# WRITTEN INSTRUCTION
Can you copy the records from the line with "Image resolution: width=662" through the line with "pyautogui.click(x=328, y=33)", both included, leaving the pictures out?

# STORED ROWS
Start
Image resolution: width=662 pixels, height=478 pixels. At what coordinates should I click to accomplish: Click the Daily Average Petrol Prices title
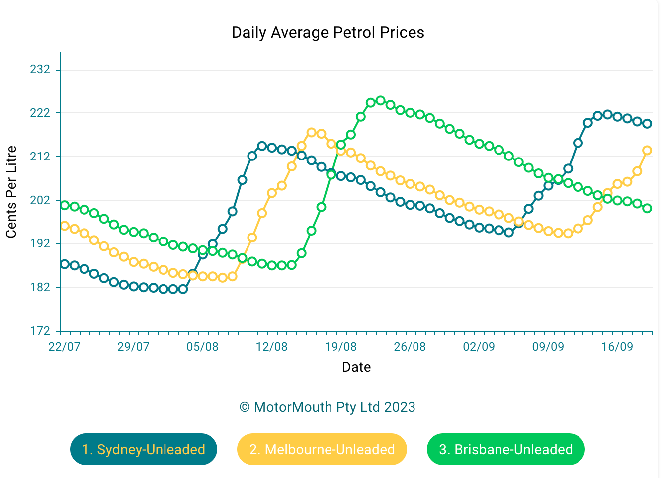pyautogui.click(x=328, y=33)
End
Start
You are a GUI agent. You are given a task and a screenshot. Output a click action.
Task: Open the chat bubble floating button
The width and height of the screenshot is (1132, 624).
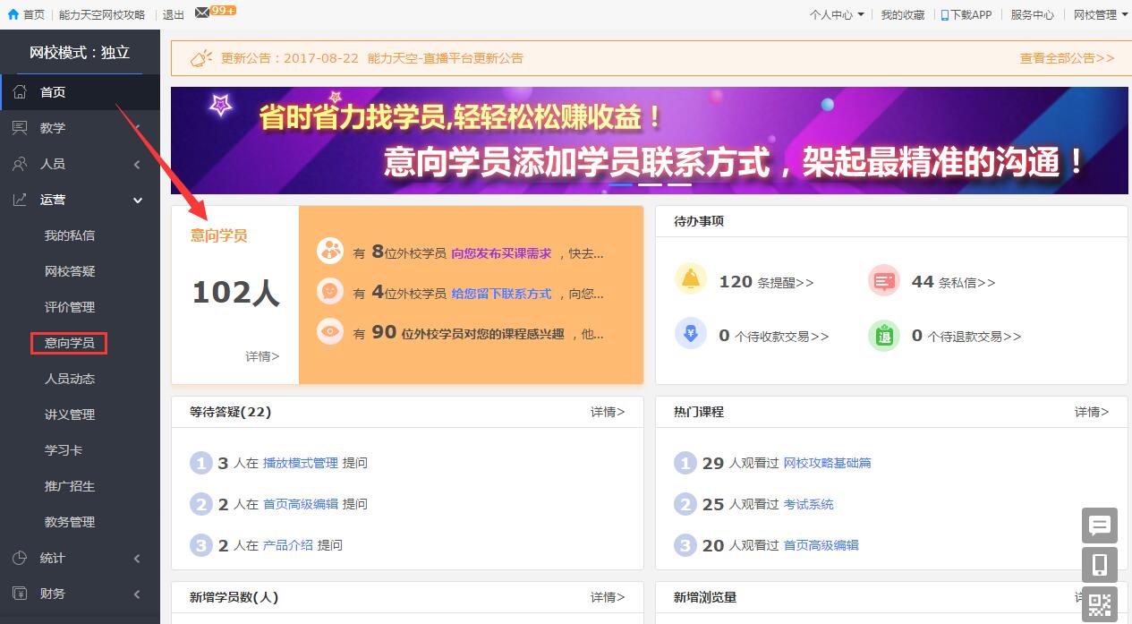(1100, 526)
End
Start
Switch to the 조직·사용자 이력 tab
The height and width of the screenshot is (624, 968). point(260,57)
End
# COMPLETE OUTPUT
Image resolution: width=662 pixels, height=478 pixels. At what coordinates should I click to accomplish: Click the Daily Average Petrol Prices title
pyautogui.click(x=328, y=33)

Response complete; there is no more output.